Percy Henry Allen was born in Surbiton, Surrey, 15th August, 1885, the second of four sons and third of six children born to John William Allen (born Great Yarmouth 1854) and his wife Annie Laura Butcher (born Stony Stratford, Buckinghamshire).  Percy’s eldest and youngest brothers, John Carlyle Allen (born 1880) and William Ruskin Allen (born 1896) also served in the war and both survived although William was a prisoner of war until Christmas Day, 1918.

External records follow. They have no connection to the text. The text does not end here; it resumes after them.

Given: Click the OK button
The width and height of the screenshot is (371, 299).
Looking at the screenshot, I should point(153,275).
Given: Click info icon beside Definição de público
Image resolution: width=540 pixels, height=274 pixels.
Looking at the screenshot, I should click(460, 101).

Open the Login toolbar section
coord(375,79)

Percy was neither born in Blakeney nor ever lived or worked here.  His connection with Blakeney, and consequently his raison d’être for being included on the War Memorials lies with his father, John Allen, whose family came from Wells.  John was an Editor for Longmans, the London publishers, but spent his holidays in Blakeney where he could sail his boats, Curlew and Flittermouse.  He was a keen associate of Dr. Sydney Long, also from Wells, and the two collaborated on local conservation issues together.  At first John rented a cottage on the Quay from Augustus Hill then in 1909 bought land on the Morston Road where he built his retirement home, Allendune (now Mallards Reach); this is where Percy visited and William recuperated, after being wounded, before returning to the Front.

The 1911 Census has Percy living at home with his father and brother John at 3 St. Matthews Avenue, Surbiton, Surrey together with a housekeeper and live in maid.  His father and brother were Editors to a Publishing firm whilst Percy was ‘Clerk to Publishing firm’, presumably all working for Longmans of London.

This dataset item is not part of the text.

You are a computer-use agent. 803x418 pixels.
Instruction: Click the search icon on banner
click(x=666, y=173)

Percy, however had studied Applied Chemistry and Metallurgy at the Manchester Municipal College of Technology and it was as a Motor Engineer that he enlisted with the
Canadian Over-Seas Expeditionary Force on 23rd September 1914 at Valcartier, near Quebec.  He was unmarried, aged 29, and quite tall, standing at 5ft 10½ inches.

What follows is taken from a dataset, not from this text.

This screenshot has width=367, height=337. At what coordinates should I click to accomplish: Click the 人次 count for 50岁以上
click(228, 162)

His unit, the 10th Battalion Canadian Infantry (103rd Regiment Calgary Rifles) left for the UK, 3rd October 1914, where winter was spent training on Salisbury Plain.  They embarked for France, February 1915, and were placed in reserve.  Letters Percy wrote home in early May 1915 describe his experiences in Flanders during the opening days of the Second Battle of Ypres.  He was exposed to the first gas attack as his battalion rapidly made their way to retake Kitchener’s Wood; a successful, but costly, manoeuvre for which they were dubbed the “ the Gallant 10th”.  Later that same month, on the 20th May, his unit was back in action further south, near Festubert in France.  The German attacks were again so fierce that, on 22nd May, his battalion was ordered to withdraw from the trenches they had just captured.  During these few days 18 officers and 250 other ranks were lost, including Percy.  It is presumed that Percy was killed outright.

Percy lies buried at the “head of Willow Road, near Festubert” in an inaccessible position, consequently his grave has never been located. He is remembered with Honour on the Vimy Memorial, The Manchester Municipal College of Technology in the Sackville Building and on both the Blakeney War Memorials.